**Aim of the exercise:**
From the records below, find each line with the string "computer" and copy it.

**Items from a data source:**

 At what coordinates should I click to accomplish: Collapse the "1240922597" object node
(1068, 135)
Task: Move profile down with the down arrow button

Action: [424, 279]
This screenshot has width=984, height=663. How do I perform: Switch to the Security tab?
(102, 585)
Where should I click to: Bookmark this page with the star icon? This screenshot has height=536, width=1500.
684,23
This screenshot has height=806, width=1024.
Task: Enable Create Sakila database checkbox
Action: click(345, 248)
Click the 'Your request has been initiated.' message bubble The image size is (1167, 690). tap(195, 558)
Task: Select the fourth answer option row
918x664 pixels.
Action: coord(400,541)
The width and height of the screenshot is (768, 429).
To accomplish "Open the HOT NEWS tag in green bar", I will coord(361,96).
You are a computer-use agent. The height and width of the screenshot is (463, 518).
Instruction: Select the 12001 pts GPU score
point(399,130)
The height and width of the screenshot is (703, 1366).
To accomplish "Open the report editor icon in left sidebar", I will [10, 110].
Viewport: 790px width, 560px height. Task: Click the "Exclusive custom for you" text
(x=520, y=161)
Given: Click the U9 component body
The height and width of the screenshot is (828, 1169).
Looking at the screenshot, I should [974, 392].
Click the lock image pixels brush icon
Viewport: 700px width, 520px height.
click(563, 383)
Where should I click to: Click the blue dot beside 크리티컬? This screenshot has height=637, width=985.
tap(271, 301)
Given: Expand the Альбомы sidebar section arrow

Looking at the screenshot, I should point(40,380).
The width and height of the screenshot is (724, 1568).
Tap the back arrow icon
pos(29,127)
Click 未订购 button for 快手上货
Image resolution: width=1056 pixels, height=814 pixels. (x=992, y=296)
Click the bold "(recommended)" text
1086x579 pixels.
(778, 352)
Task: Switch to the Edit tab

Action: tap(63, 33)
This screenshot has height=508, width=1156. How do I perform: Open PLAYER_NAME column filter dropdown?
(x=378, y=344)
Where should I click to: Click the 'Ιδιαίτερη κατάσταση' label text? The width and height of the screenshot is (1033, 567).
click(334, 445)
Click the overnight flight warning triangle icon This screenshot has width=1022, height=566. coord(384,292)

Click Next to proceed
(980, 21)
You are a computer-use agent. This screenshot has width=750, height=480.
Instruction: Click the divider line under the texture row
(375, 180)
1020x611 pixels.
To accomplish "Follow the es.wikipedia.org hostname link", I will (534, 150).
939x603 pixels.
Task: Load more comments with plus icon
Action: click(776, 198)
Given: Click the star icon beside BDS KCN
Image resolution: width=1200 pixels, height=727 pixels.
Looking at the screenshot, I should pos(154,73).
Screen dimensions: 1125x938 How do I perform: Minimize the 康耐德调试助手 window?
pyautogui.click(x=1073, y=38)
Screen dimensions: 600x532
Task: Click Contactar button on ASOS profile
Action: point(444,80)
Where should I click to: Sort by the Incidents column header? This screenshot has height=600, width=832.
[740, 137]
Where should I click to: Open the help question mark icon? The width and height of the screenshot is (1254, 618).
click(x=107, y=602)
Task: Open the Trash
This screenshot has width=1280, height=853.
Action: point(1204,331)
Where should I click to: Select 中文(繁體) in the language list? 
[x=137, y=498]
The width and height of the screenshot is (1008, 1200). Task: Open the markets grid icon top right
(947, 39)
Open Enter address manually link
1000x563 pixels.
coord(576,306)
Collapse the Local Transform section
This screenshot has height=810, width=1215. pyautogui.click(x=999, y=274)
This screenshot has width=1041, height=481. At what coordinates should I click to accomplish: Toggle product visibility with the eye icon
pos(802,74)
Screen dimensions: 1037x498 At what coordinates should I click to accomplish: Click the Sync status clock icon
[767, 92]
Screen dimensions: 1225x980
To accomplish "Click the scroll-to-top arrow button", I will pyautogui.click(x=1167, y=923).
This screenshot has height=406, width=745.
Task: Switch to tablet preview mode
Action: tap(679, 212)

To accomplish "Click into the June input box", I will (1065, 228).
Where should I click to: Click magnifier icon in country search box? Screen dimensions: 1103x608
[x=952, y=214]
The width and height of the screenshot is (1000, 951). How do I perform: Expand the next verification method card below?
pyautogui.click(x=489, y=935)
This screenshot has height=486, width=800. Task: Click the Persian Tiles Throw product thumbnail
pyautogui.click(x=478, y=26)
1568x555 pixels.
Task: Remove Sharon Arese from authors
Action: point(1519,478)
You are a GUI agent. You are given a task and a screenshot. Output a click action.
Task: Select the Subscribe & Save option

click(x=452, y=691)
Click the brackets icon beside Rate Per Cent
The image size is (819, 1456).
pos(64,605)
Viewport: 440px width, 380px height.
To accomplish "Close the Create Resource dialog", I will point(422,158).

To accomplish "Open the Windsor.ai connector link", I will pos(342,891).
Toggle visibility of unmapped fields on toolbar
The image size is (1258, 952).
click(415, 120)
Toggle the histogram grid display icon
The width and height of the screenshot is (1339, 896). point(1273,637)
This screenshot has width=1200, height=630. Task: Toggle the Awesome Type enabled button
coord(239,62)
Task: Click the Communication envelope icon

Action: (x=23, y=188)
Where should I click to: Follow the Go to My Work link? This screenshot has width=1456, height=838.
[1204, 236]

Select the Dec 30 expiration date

**Expected answer:**
You are a computer-use agent. The height and width of the screenshot is (463, 518).
You are a computer-use agent. This screenshot has width=750, height=480.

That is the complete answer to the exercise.